Qui-Gon Jinn a écrit:
Ça faisait plusieurs mois que je voulais créer un topic pour parler d'affaires judiciaires et j'ai été plusieurs fois tenté (notamment récemment sur l'affaire Jacqueline Sauvage), d'autant plus qu'on a ce bon Billy Budd dans le coin pour apporter son expertise.
Aujourd'hui, je me lance à cause de l'affaire Polanski.
On a pas mal parlé de ça sur les réseaux sociaux mais j'ai franchement hésité à me mouiller car sur Twitter c'est juste pas possible (essayer de tenir un propos nuancé sur un truc aussi complexe en 140 caractères devant des inconnus au jugement hyper tranché, très peu pour moi), et même sur Facebook je trouve ça pas idéal. Il y a toujours un mec qui te connaît pas qui va venir déformer tes propos ou autre donc j'ai préféré m'abstenir.
Courage zéro.
Citation:
Je relance donc le sujet ici car, à tout vous dire, j'ai été assez chagriné par l'hallali qui a suivi l'annonce de sa présidence (désormais annulée) des Césars. Tout ce que ça soulève par rapport à la "prescription" (oui, je sais que c'est pas exactement le bon terme, là) et le droit à l'oubli (là aussi, c'est pas tout à fait ad hoc car il n'a pas purgé de vraie peine) est quand même tendu.

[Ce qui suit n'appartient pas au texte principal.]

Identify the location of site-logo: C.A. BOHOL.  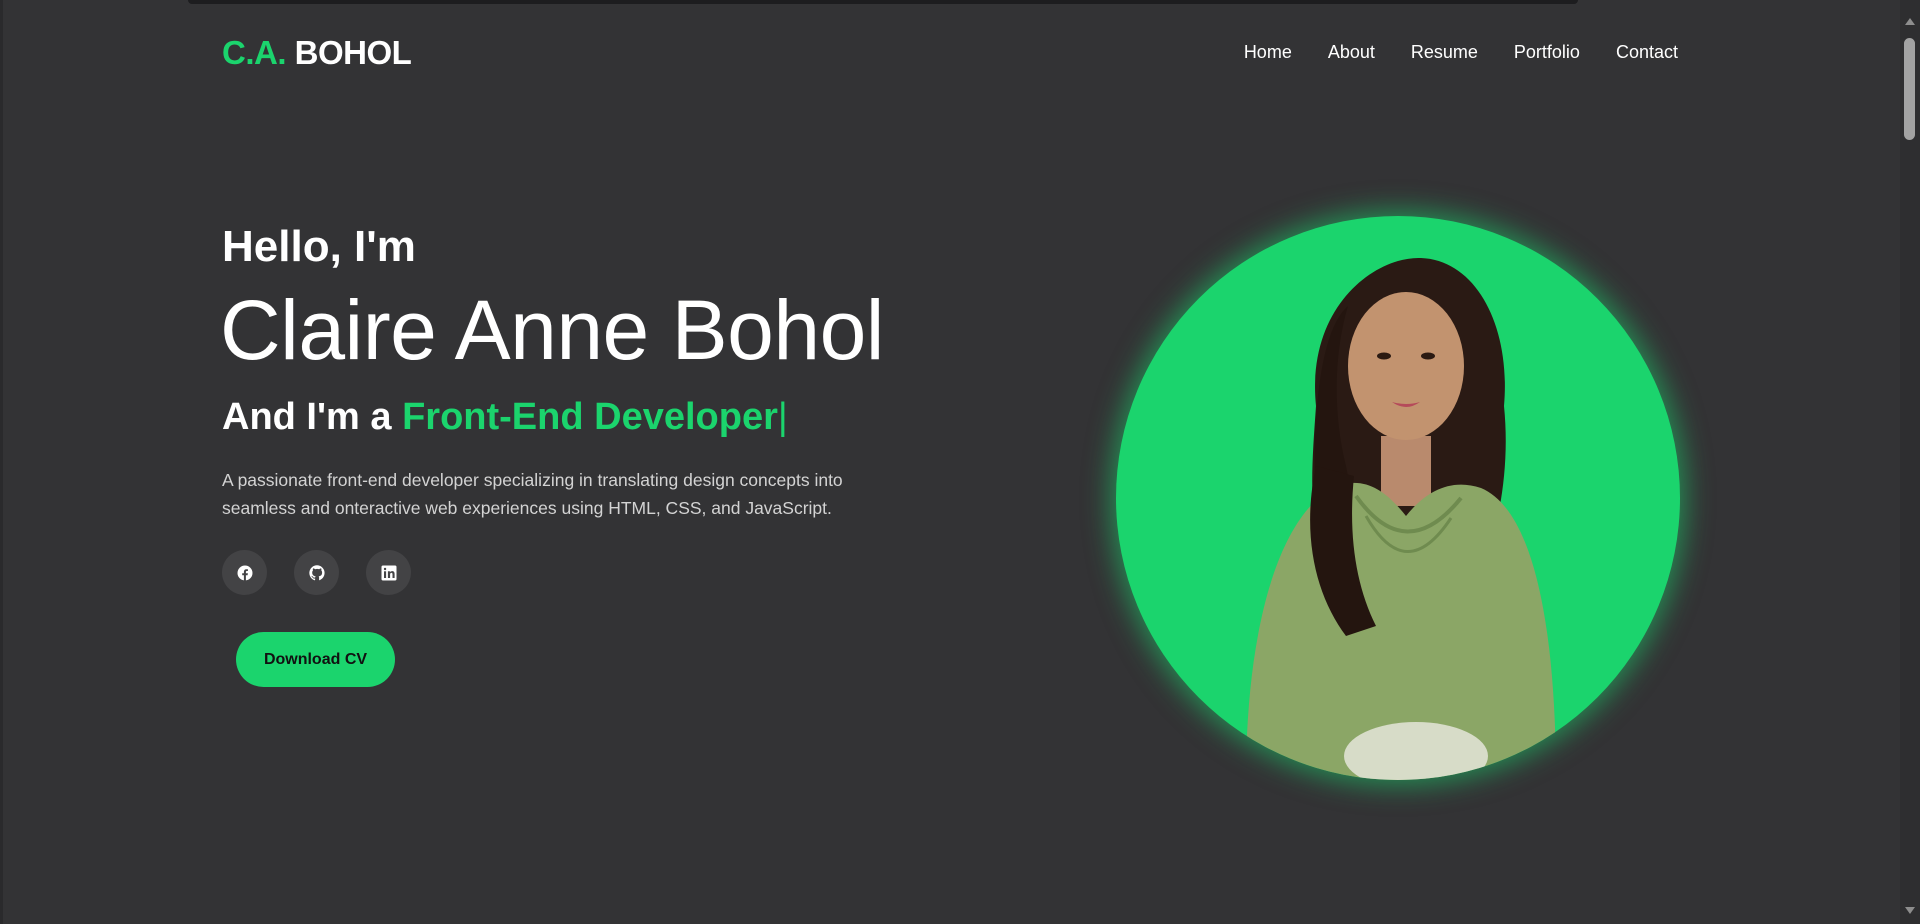
(317, 53).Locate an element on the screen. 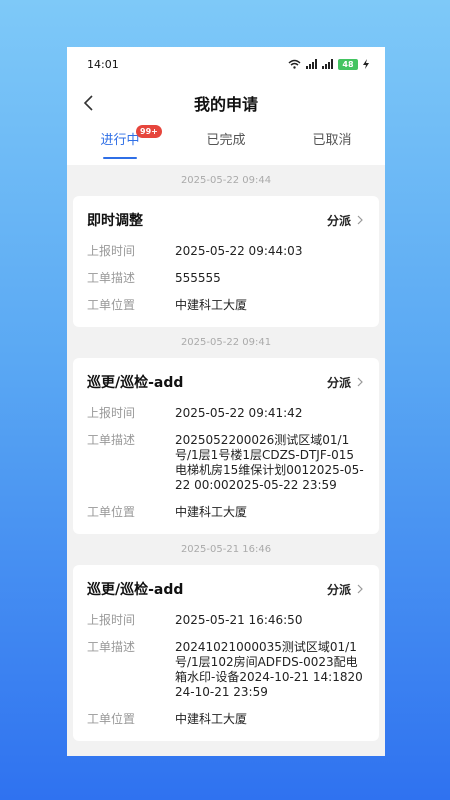  report-time-value: 2025-05-22 09:41:42 is located at coordinates (239, 413).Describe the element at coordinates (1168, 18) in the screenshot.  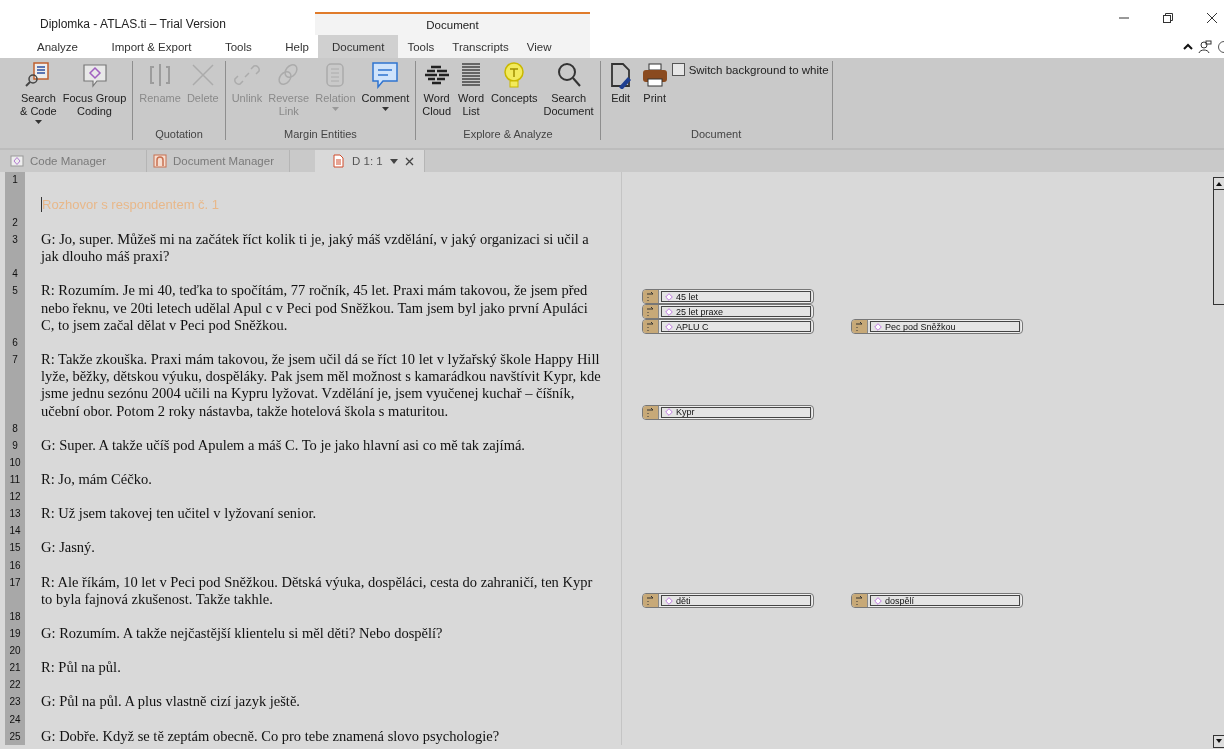
I see `restore-icon` at that location.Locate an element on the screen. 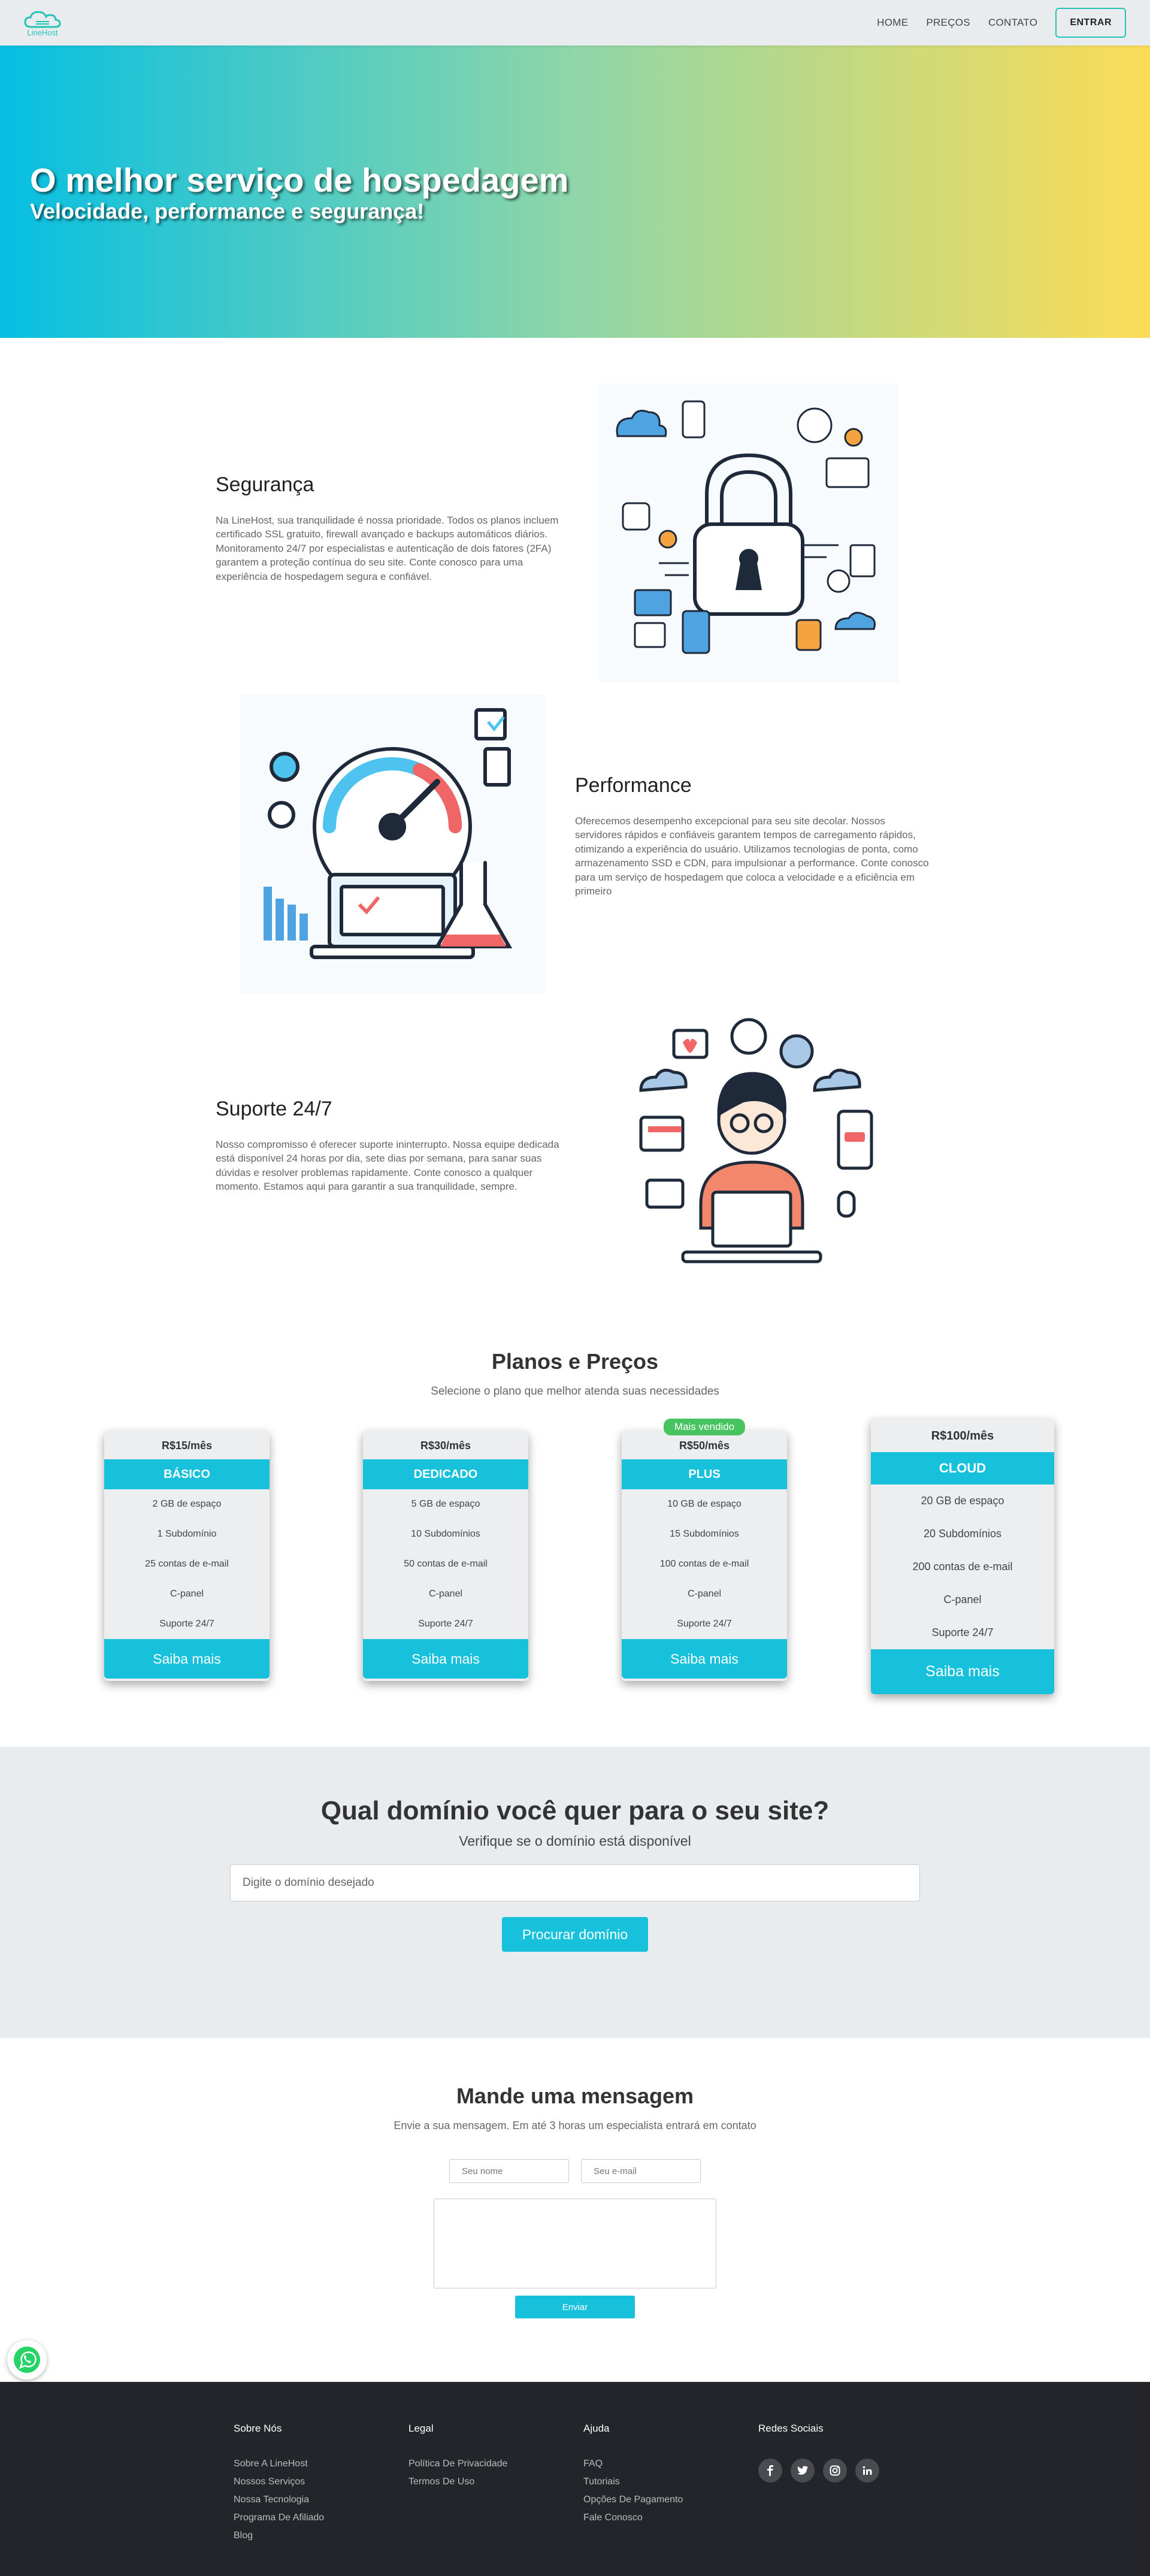 This screenshot has height=2576, width=1150. hero-subtitle: Velocidade, performance e segurança! is located at coordinates (228, 211).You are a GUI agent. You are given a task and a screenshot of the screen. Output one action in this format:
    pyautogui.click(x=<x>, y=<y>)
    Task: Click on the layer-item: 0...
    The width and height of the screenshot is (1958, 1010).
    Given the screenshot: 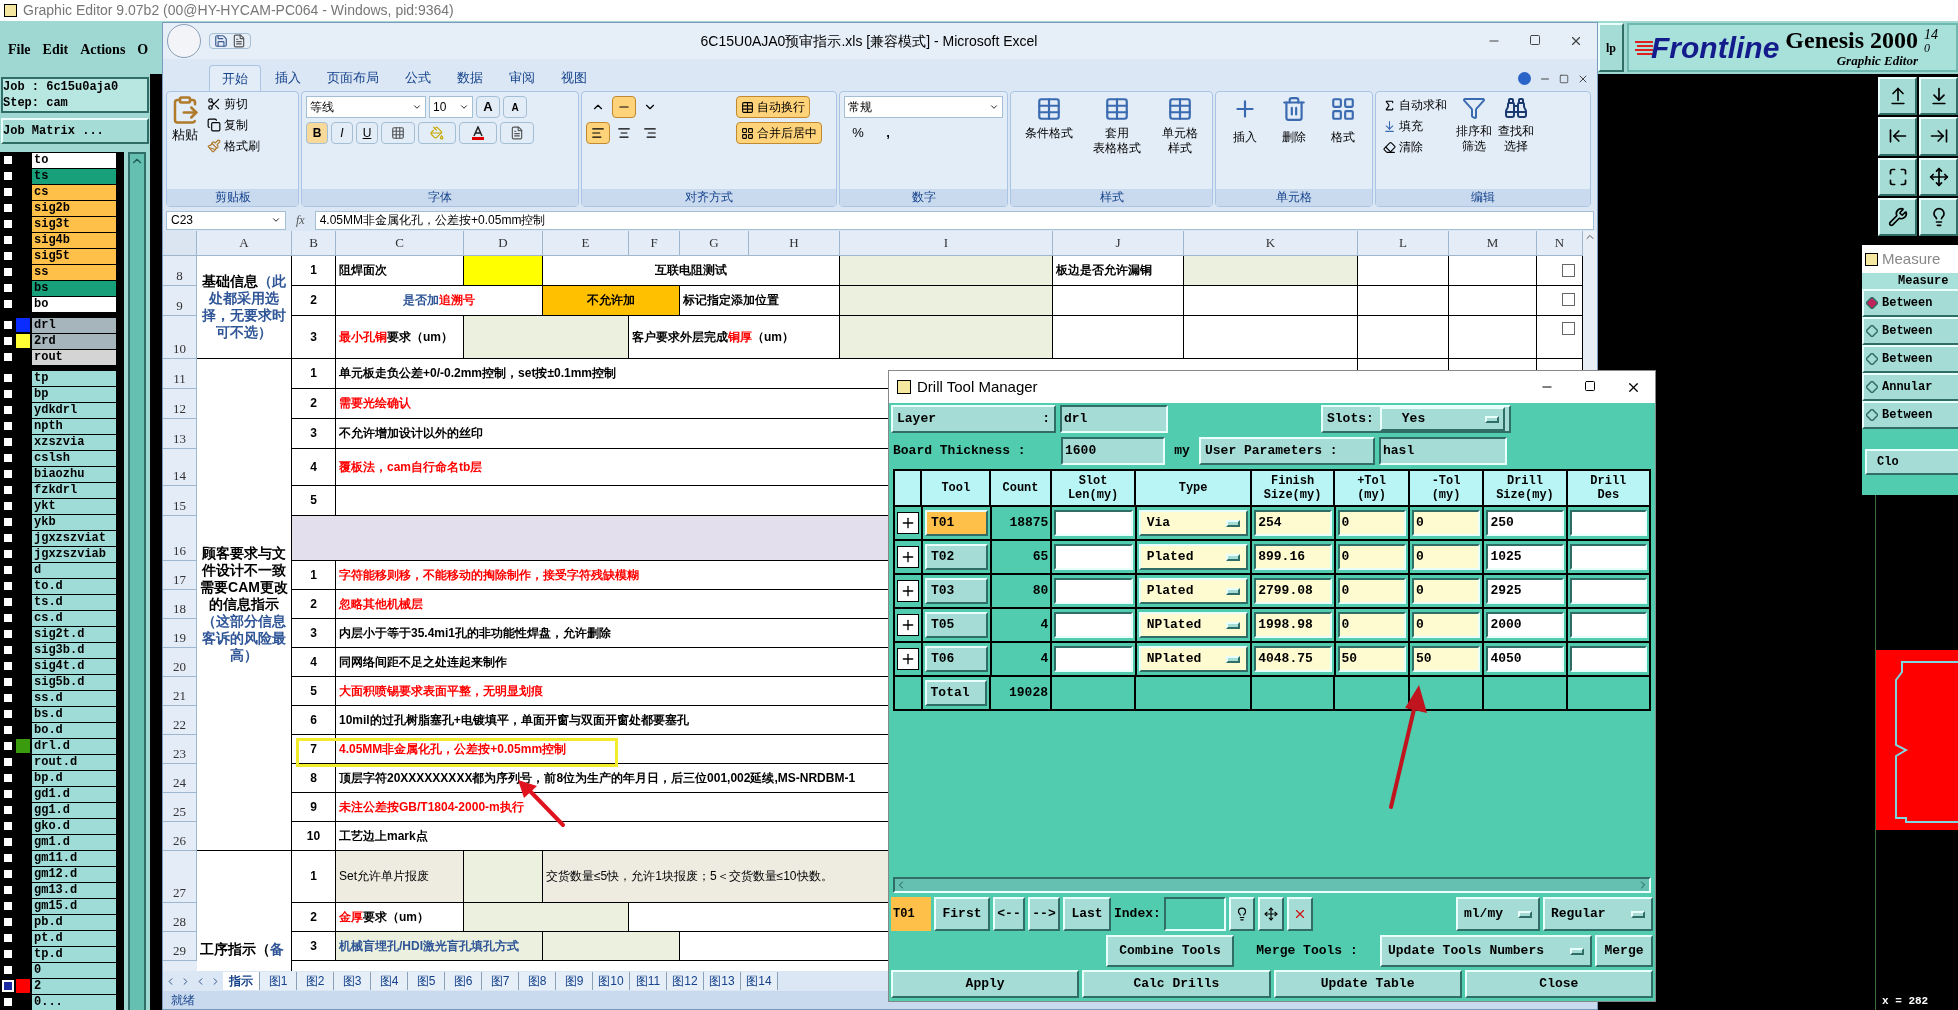 What is the action you would take?
    pyautogui.click(x=74, y=1002)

Bah non, étant donné que tu démontes toi-même tes "arguments".
Citation:
Ca soulève plein de questions: Combien de temps doit-on "payer" sa faute ?
Encore faudrait-il qu'il l'ait payé. On peut entrer dans les détails de la première condamnation et de l'acharnement du procureur de l'époque mais le mec a tout de même fui la justice.
Citation:
Sa fuite masque-t-elle une fuite de sa responsabilité ?
Il a surtout pas envie d'aller en taule, je dirais. Il a pas envie que cette affaire, qui n'est évoquée que sporadiquement aujourd'hui, prenne soudain une encore plus grosse médiatisation s'il acceptait un procès.
Citation:
Quid de la justice américaine ?
Tu veux dire, est-elle réellement juste ou injuste? Là c'est un autre débat.
Citation:
Et l'avis de la victime dans tout ça ? Et le fait qu'il l'a indemnisée ?
Ça ne compte pas. Ni la victime ni l'indemnisation ne se substituent à la justice.
La victime fait ce qu'elle a à faire pour procéder à sa guérison, au travail sur elle-même. Si elle veut lui pardonner, ça ne le regarde qu'elle. Mais c'est pas Judge Dredd.
Citation:
En plus, on a beaucoup caricaturé l'affaire, dans les deux sens: entre ses vieux potes qui disent "Circulez y a rien à voir" et les jeunes qui semblent découvrir l'affaire (où étaient-ils lorsqu'il gagnait la Palme d'Or ou qu'il présidait Cannes ? Ou même y a 2 ans lorsqu'il montrait LA VENUS A LA FOURRURE ?)
C'est pas parce qu'on a laissé faire qu'on doit continuer à laisser faire.
Citation:
et ont un jugement encore plus intransigeant que la victime elle-même, c'était assez chaud.
Le problème c'est que cela ne concerne pas uniquement Samantha Geimer, cela concerne toutes les victimes de viol (voire même toutes les victimes potentielles de viol). C'est une chose de faire la part des choses entre l'oeuvre et l'homme mais pousser le vice jusqu'à le foutre président d'une cérémonie médiatisée, c'est accentuer la normalisation ou plutôt la minimisation de son acte. Dans un monde où il est encore difficile de réussir à faire condamner un violeur, parce que la parole de la victime n'est pas suffisamment prise au sérieux, parce qu'on est encore dans une société patriarcale où l'homme (blanc cis hétéro
) est privilégié, qui plus est quand il s'agit de célébrités, un système, une industrie, un peuple qui continue à "cautionner" de la sorte n'aide pas à faire progresser les choses. Et cette attitude néfaste se retrouve partout, dans l'Académie des César qui ferme les yeux jusque dans les articles qui n'évoquent presque jamais le mot "viol" ou "mineure".